De suma importância, ainda para a segurança dos contratantes, é o Princípio da Força Obrigatória, que aduz da imperativa necessidade, que se mune o contrato, pelo cumprimento do acordo firmado entre as partes. Esta necessidade imperiosa provém da importância jurídica da liberdade de convergência de vontades, onde há de se presumir a livre e consciente escolha de ambas as partes para a feitura do negócio.
Desse modo, outro princípio surge e consubstancia-se do Princípio da Força obrigatória: o chamado Princípio da Intangibilidade do conteúdo dos contratos, o qual traz em seu direcionamento, a decorrente impossibilidade de apreciação pelos pretórios ou desmotivação, para o adimplemento, por ato unilateral, podendo ser alterado de qualquer forma, apenas se sobrevier novo acordo de vontades.
Devido a natureza de sua constituição, o Princípio da Intangibilidade tomou força, visto que sua alteração unilateral ou por intervenção estatal feririam o Princípio da Autonomia da Vontade. A palavra dada era requisito impossibilitador da revisão contratual. Mesmo que o ato de adimplir o acordo gerasse dificuldades de sobrevivência para a parte, teria ela plena liberdade para desaprovar as obrigações adquiridas à época do acordo, sendo desnecessário, se a obrigação fosse onerosa demasiadamente, ou se o direito constituído não lhe retribuísse de forma justa.
Absoluto era esse princípio, a começar pelos romanos, que diziam que o contrato faz das partes servas ("pacta sunt servanda") passando por seu apogeu, que se deu com o liberalismo econômico e o extremo individualismo dominante na doutrina jurídica que vigorava. Porém, com o passar dos tempos surgiram novos acontecimentos, como guerras, aos quais este princípio não se adequava por revelar-se injusto. O Direito, como algo dinâmico que é, passou a atenuar-lhe a força, preservando sua substância, mas dando-lhe certa relatividade. Passou-se a aceitar a intervenção judicial no conteúdo de certos contratos, desde que fosse em caráter excepcional, nos contratos de execução duradoura ou diferida, que atribuísse condição insustentável a uma das partes, impondo-lhe uma onerosidade excessiva.

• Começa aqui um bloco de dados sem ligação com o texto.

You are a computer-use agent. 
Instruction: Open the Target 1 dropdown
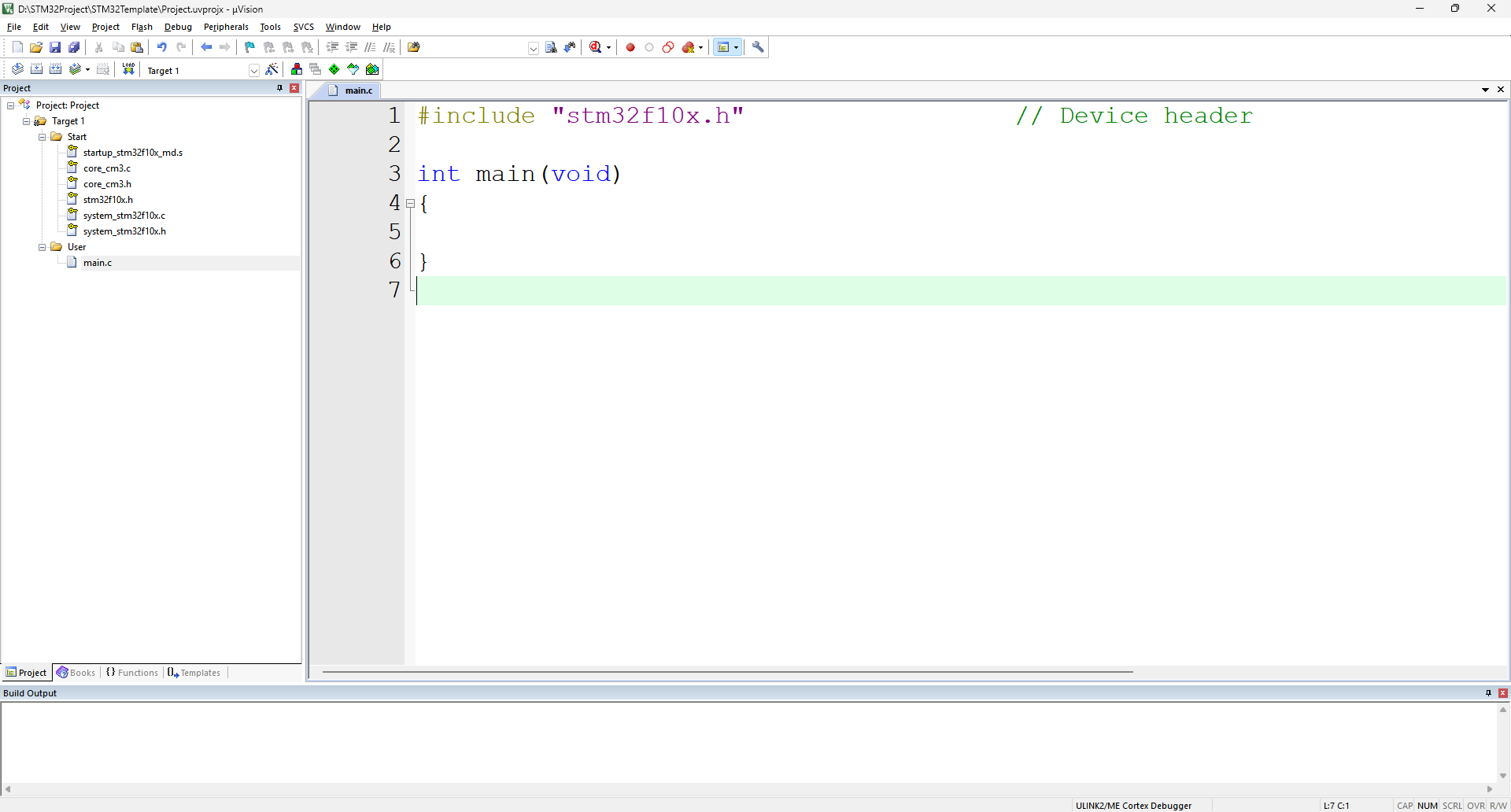[253, 70]
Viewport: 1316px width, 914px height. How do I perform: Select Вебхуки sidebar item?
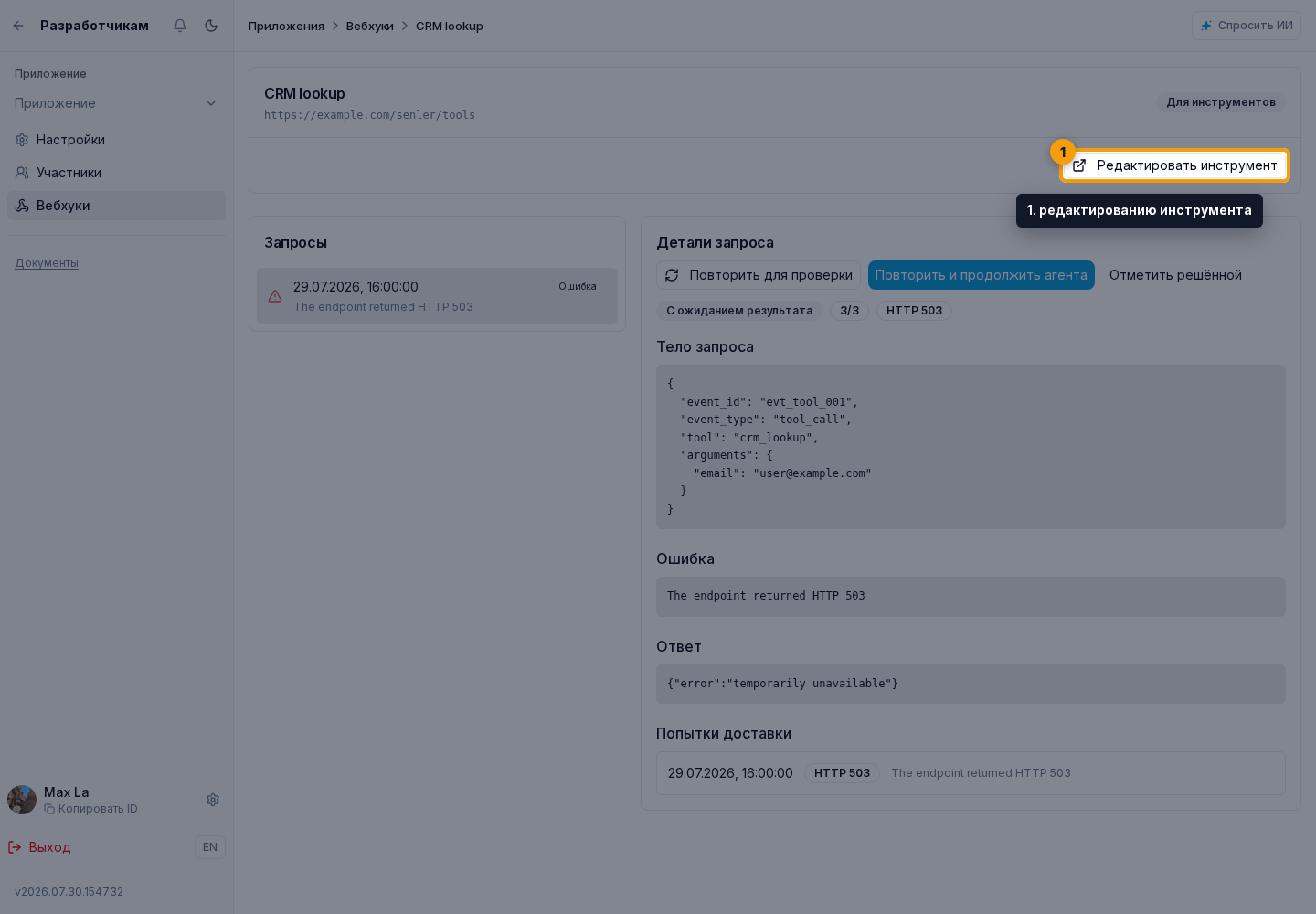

Como justificativa às exceções à intangibilidade do contrato, a doutrina procurou ressurgir a cláusula "rebus sic stantibus”, hoje expresso no Código Civil de 2002, oriunda do Direito Canônico e que era considerada implícita nos contratos de duração e de execução diferida, estabelecendo que estes deveriam conservar o estado de fato existente no momento de sua formação. No entanto, constatou-se que não era apenas necessária a mudança do estado de fato existente na formação do vínculo, mas também que este fosse imprevisível para que pudesse haver intervenção judicial, modificando o conteúdo do contrato, ou resolvendo-o.
Trataremos aqui, da aplicação da teoria da Imprevisão pelos nossos tribunais quando da vigência do Código Civil de 1916, o qual não a consagrava explicitamente no corpo da norma.
Assim, a 4ª Câmara Cível do Tribunal de Justiça do Rio de Janeiro julgou uma ação de procedimento ordinário. Esta ação visava à alteração de cláusula de periodicidade de reajustes de aluguel, em face dos altos índices inflacionários. Neste caso o Tribunal entendeu que sendo a inflação, no Brasil crônica e previsível, inaplicável é a teoria da imprevisão para justificar a modificação de obrigação pactuada.
O acórdão, relatado pelo Des. Mauro Fonseca (Ap. 6.251, j. 14-11-1991), destaca que, "inexistindo acontecimento determinante de radical alteração do Estado contemporâneo à celebração do contrato, acarretando onerosidade excessiva para uma das partes, não há que falar na teoria da imprevisão".
O Tribunal de Alçada do Rio de Janeiro, por ocasião do julgamento da Apelação n.443.657, em ação de devedor da empresa paulista Pergo Ind. e Com. De Moldados Ltda., que pedia resolução contratual pela ocorrência de fatores imprevisíveis, proferiu acórdão unânime, pela sua 2ª Câmara Cível, relatado pelo Juiz Alberto Tedesco, em que assim resume os pressupostos da teoria da imprevisão:
"Na justificação moderna da relatividade do poder vinculante do contrato, a idéia da imprevisão predomina. Exige-se que a alteração das circunstâncias seja de tal ordem que a excessiva onerosidade da prestação não possa ser prevista. Por outras palavras, a imprevisão há de ocorrer do fato de ser a alteração determinada por circunstâncias extraordinárias.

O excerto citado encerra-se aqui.